Obiettivo del compito:
Nel testo sullo stile di gestione basato sulla relazione, quale parola viene data come sinonimo di «relazionarsi»?

=== Testo di partenza ===

Uno stile gestionale basato sulla relazione è di gran lunga quello ideale. Relazionarsi ha come sinonimo un termine che nell’era di internet è molto in voga: connettersi. Solo quando c’è connessione, c’è trasmissione. Qui mi limiterò a far osservare che una relazione, per essere considerata veramente tale, non può che essere bidirezionale, cioè a doppio senso, e perciò – pur nel rispetto dei ruoli – costituisce uno spazio di dialogo, di incontro e di scambio con l’altro. E non mi riferisco solo al rapporto con il cliente: è solo attraverso la relazione che anche un direttore vendite o un manager influenzano in positivo le risorse umane di cui dispongono e trasferiscono loro valori, entusiasmo e fiducia.

 

Nell’era del capitalismo cognitivo, un’azienda ha successo quando diffonde e afferma la cultura della relazione. È un processo a cascata che deve partire dall’alto, dai vertici aziendali e dallo stesso imprenditore: glielo impongono le responsabilità, – e quella di promuovere la crescita dei collaboratori è certamente una delle più importanti – responsabilità che è chiamato ad assumersi in fatto di guida. Tanti anni di esperienza mi hanno insegnato che un’azienda è lo specchio di un imprenditore, e che un’azienda cresce tanto più chi la guida si mette in discussione, si impegna e si sforza per migliorare se stesso, adoperandosi perché l’ambiente di lavoro risulti coinvolgente e non alienante.

=== Dati grezzi ===

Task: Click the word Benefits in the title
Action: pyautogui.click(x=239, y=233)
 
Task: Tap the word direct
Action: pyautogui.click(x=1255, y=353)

===

Esercizio svolto:
Connettersi.